30 January, 2015

Warning: Tech savvy scammers on the prowl


15 January 2015, DFT

NSW Fair Trading Minister Matthew Mason-Cox is today warning consumers of the dangers of falling for computer virus scams, following recent reports of NSW residents being contacted by scammers.
Mr Mason-Cox said scammers often cold-call or email victims claiming they were from a computer software or anti-virus company, like Microsoft.
“Online and computer scams have grown in popularity as more aspects of our everyday life move into the digital realm,” Mr Mason-Cox said.
“Scammers pose as representatives from software and technology companies and concoct reasons, like a fake virus, to lure victims into visiting websites that instigate the automatic download of malicious software.
“Once the software has been downloaded the victim’s computers or devices are locked by the scammers. Often victims are left with no option but to pay scammers to restore use of their computer or device.’’
Mr Mason-Cox urged consumers to treat any cold calls or unsolicited emails of this nature with great caution.
“Before taking any action, look up the company or agency’s contact details and get in touch with them directly to see if the claims are genuine,’’ Mr Mason-Cox said. “In many cases they won’t be.”
A similar scam surfaced in late 2014, with people receiving bogus speeding fines via email purporting to be from the NSW Office of State Revenue. Links in the email directed people to download malicious software that locked and disabled their computers and charged users an expensive ransom to restore access.

Task set
A: Answer from the scam warning:
(i) Which company is named as an example of who scammers claim to represent?
(ii) Which office did the bogus speeding fine emails of late 2014 claim to come from?
(iii) What does Mr Mason-Cox say to do before taking any action?
B: Pick up the scam warning after its final sentence and write a continuation.
The listing has nothing to do with the scam warning.

Given data
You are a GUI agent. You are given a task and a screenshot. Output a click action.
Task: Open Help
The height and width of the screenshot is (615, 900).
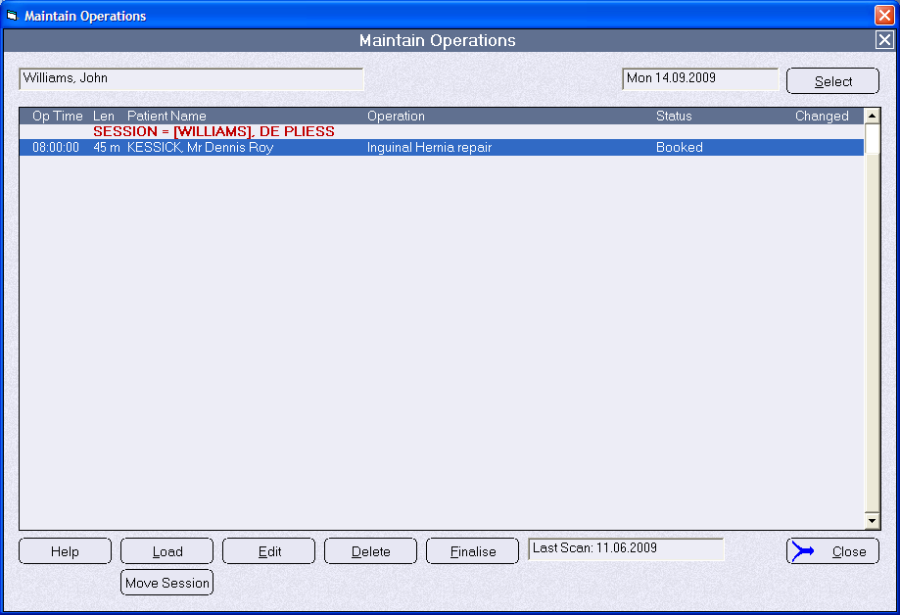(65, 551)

Answers per task
A:
(i) Microsoft.
(ii) The NSW Office of State Revenue.
(iii) Look up the company or agency's contact details and get in touch with them directly to see if the claims are genuine.

B:
Mr Mason-Cox encouraged people to warn their family members, friends and neighbours to be scam smart and to keep their anti-virus and computer protection software up to date.
“For every consumer who is scam smart, there is someone likely to be taken in and who will lose their money, their identity and their confidence,” he said.
“When scammers have success, they keep coming back and will continue to take money from vulnerable consumers. “They also share information about victims across their criminal networks.
“It is a vicious cycle and victims suffer the humiliation of knowing they have been conned.’’
Many scams originate from outside Australia and once money is sent overseas it is virtually impossible to recover.
On average, NSW Fair Trading receives close to 1,300 reports on scams each year.
“If you do fall victim to a scam, contact your financial institution for advice, Mr Mason-Cox said. “Consumers should report any activity they suspect is a scam to NSW Fair Trading on 13 32 20 and Scamwatch, www.scamwatch.gov.au’’.